Las neuronas espejo del ser humano son mucho más flexibles y diversas que las de los simios, reflejando así nuestras habilidades sociales más sofisticadas. Al imitar lo que otra persona siente o hace, las neuronas espejo establecen un ámbito de sensibilidad compartida que reproduce en nuestro interior lo que ocurre fuera. De esta manera entendemos a los demás convirtiéndonos, al menos parcialmente, en ellos.13 Esta sensación virtual de lo que alguien está experimentando coincide con una noción emergente en el campo de la filosofía de la mente, según la cual entendemos a los demás traduciendo sus acciones a un lenguaje neuronal que nos predispone a ejecutar sus mismas acciones y, de ese modo, nos permite sentir lo mismo que él está sintiendo.14
Dicho con otras palabras, yo entiendo sus acciones creando de ellas un modelo en mi cerebro. Como dice Giacomo Rizzolatti, el neurocientífico italiano que descubrió las neuronas espejo, estos sistemas «nos permiten entender lo que sucede en la mente de los demás no a través del razonamiento y el pensamiento conceptual, sino de la simulación directa y el sentimiento».15
La activación paralela de dos circuitos neuronales diferentes a través de la vía inferior nos proporciona la sensación inmediata de lo que realmente importa en un determinado momento, lo que genera la sensación de inmediatez intercerebral que la neurociencia ha denominado “resonancia empática”.
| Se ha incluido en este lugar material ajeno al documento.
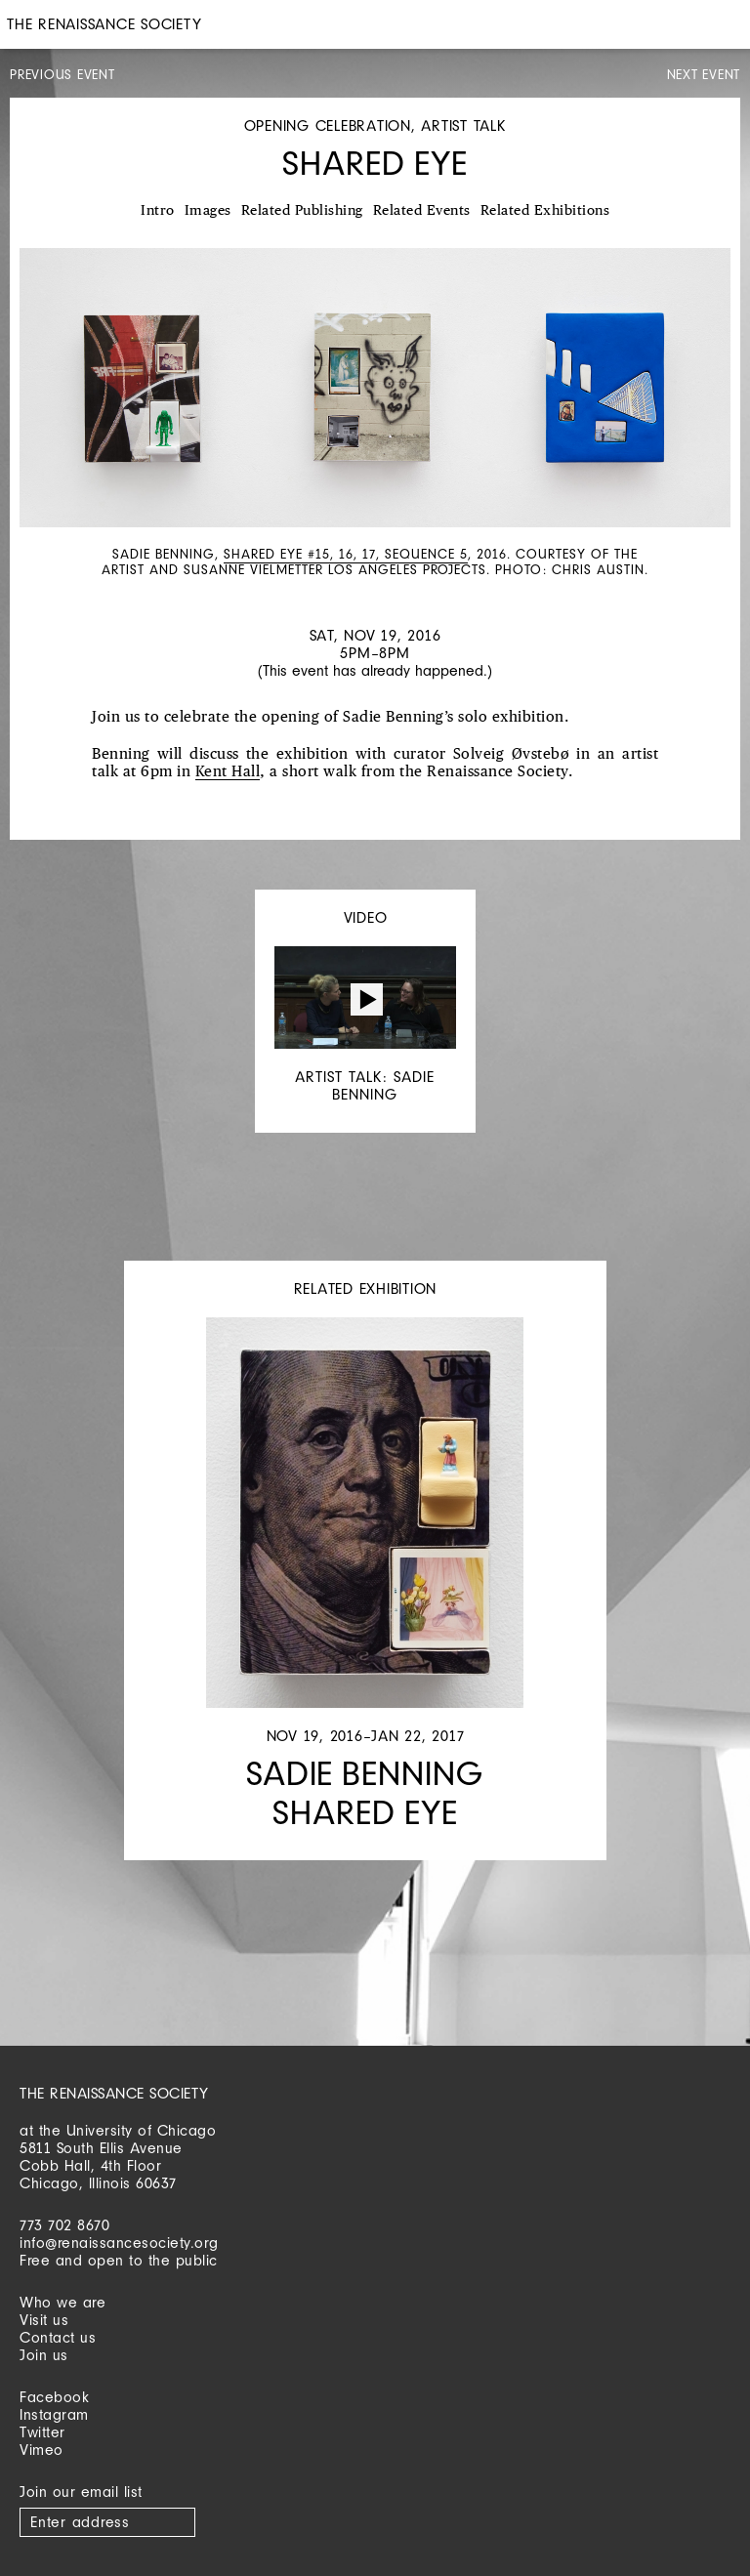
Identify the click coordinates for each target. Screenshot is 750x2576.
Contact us (58, 2337)
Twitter (42, 2432)
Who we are (62, 2302)
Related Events (422, 211)
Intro (158, 211)
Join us (44, 2355)
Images (208, 211)
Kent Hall (228, 772)
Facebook (54, 2397)
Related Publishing (302, 211)
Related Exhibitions (545, 211)
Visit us (44, 2319)
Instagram (54, 2414)
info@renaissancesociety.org (119, 2242)
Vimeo (41, 2449)
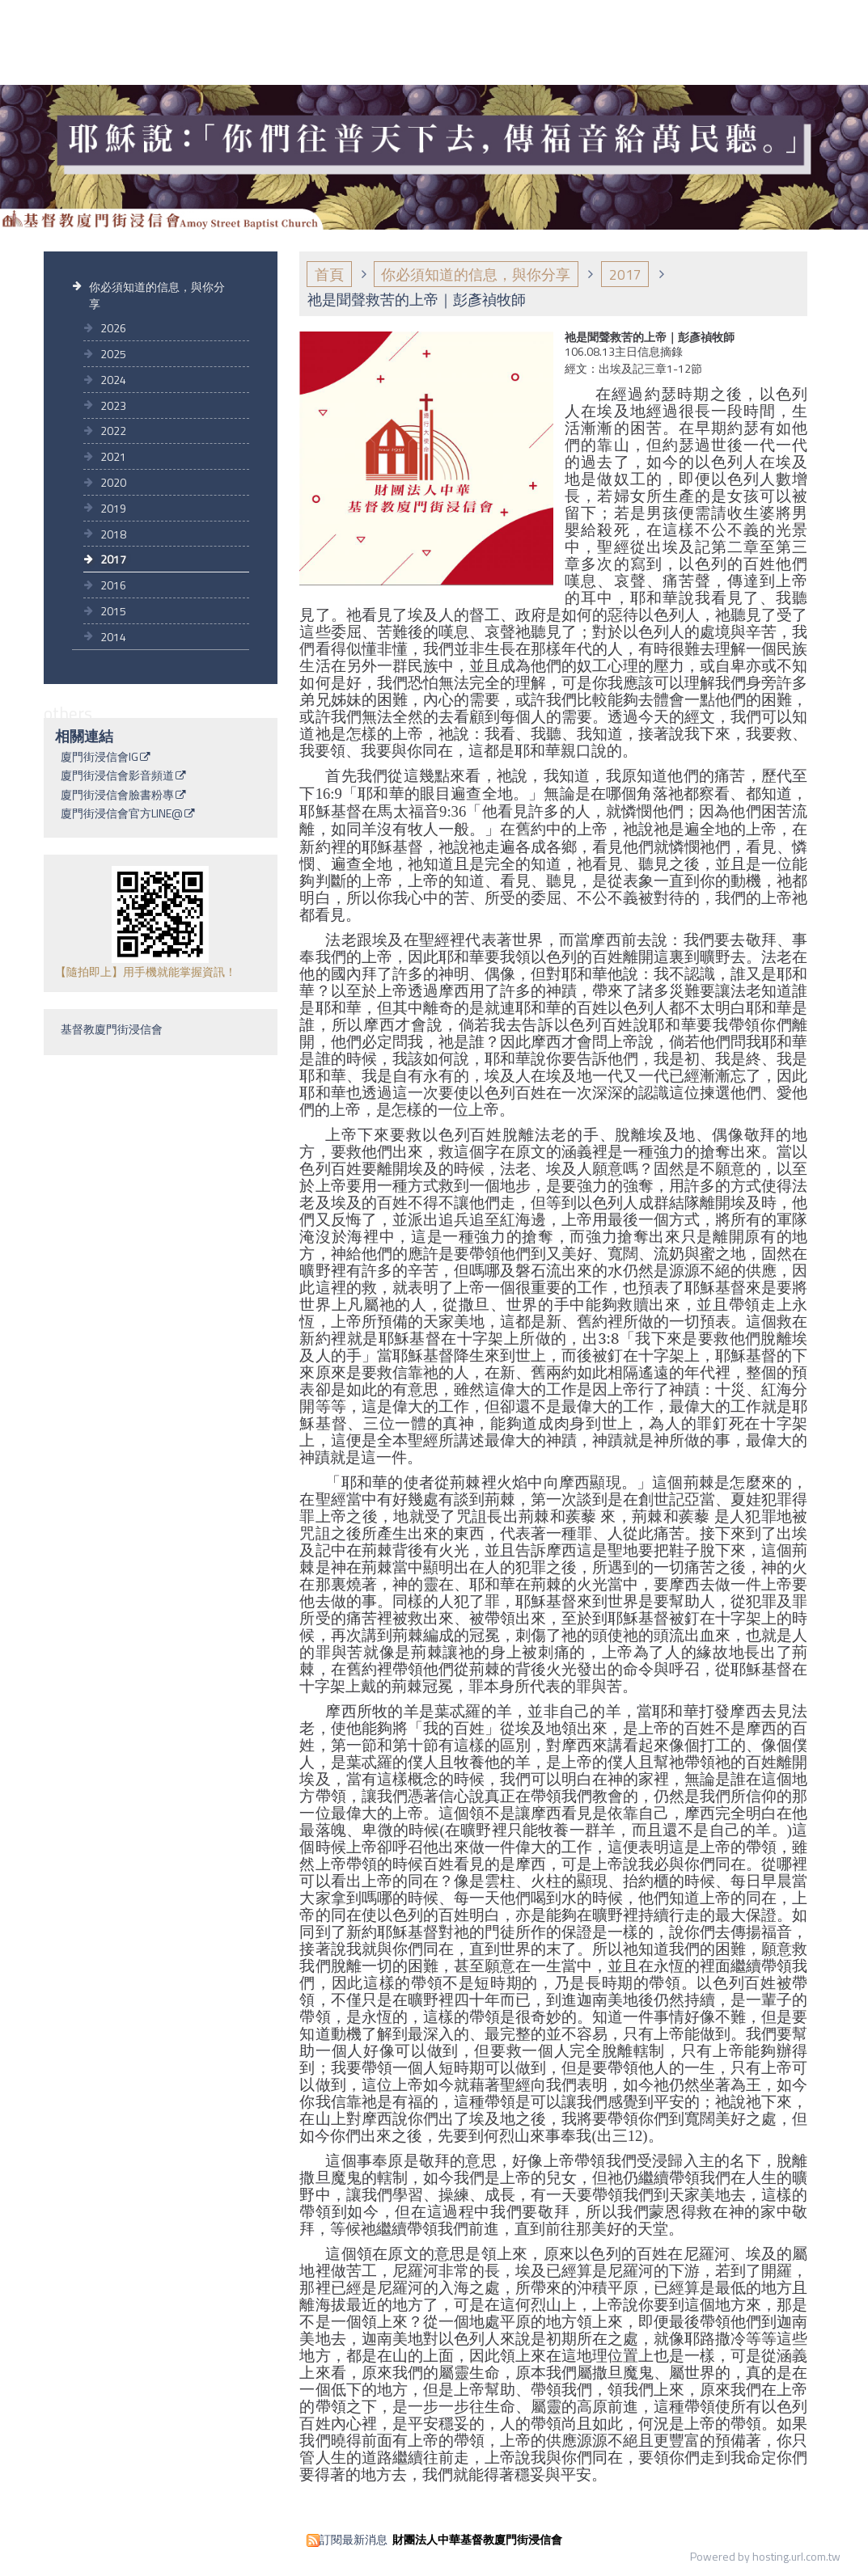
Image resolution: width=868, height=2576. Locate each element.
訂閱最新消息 (353, 2539)
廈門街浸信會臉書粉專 (117, 795)
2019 (113, 508)
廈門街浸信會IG (99, 757)
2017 (113, 559)
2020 (113, 482)
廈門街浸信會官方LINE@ (122, 814)
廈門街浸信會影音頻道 (117, 776)
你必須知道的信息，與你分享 (157, 295)
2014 (113, 636)
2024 (113, 379)
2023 (113, 405)
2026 (113, 327)
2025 (113, 353)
Los signos externos de esos vínculos internos han sido minuciosamente descritos por Daniel Stern, psicólogo americano que trabaja en la Universidad de Ginebra y lleva décadas observando sistemáticamente la relación entre madres e hijos. Científico evolutivo de la tradición de Jean Piaget, Stern también se ha dedicado a explorar otro tipo de relaciones adultas, como las que se dan entre amantes o entre psicoterapeuta y paciente.
Sus investigaciones han llevado a Stern a concluir que nuestro sistema nervioso «está construido para ser registrado por el sistema nervioso de los demás y sentir lo que sienten como si estuviéramos dentro de su piel»,16 momento en el cual resonamos con su experiencia y ellos hacen lo mismo con la nuestra.
«Ya no podemos –añade Stern– seguir considerando nuestra mente como algo independiente, separado y aislado», sino que debemos entenderla como algo “permeable” y que se halla en continua interacción con otras mentes y uniéndonos a ellas con una especie de vínculo invisible. Estamos continuamente sumidos en un diálogo inconsciente con las personas con las que nos relacionamos sintonizando nuestros sentimientos con los suyos. Como mínimo, y por el momento, nuestra vida mental parece una cocreación, una matriz de la relación interpersonal.
Los circuitos neuronales que movilizan la musculatura facial permiten que los demás puedan interpretar las emociones que emergen en nuestro interior (a menos que las reprimamos activamente), y la activación de las neuronas espejo garantiza que, en el mismo instante en que alguien advierte en nuestro rostro una determinada emoción, pueda sentirla. Por ello decimos que nosotros no somos los únicos que experimentamos aisladamente nuestras emociones, sino que también las experimentan –tanto de un modo manifiesto como encubierto– las personas con las que nos relacionamos.
En opinión de Stern, las neuronas imitadoras se ponen en marcha cada vez que experimentamos el estado de ánimo de otra persona y nos hacemos eco de sus sentimientos. Este vínculo intercerebral es el que permite que nuestros pensamientos y emociones discurran por los mismos senderos y que nuestros cuerpos se muevan a la vez. Cuando las neuronas espejo establecen un vínculo intercerebral, emprenden un dueto tácito que desbroza el camino para transacciones más sutiles y poderosas.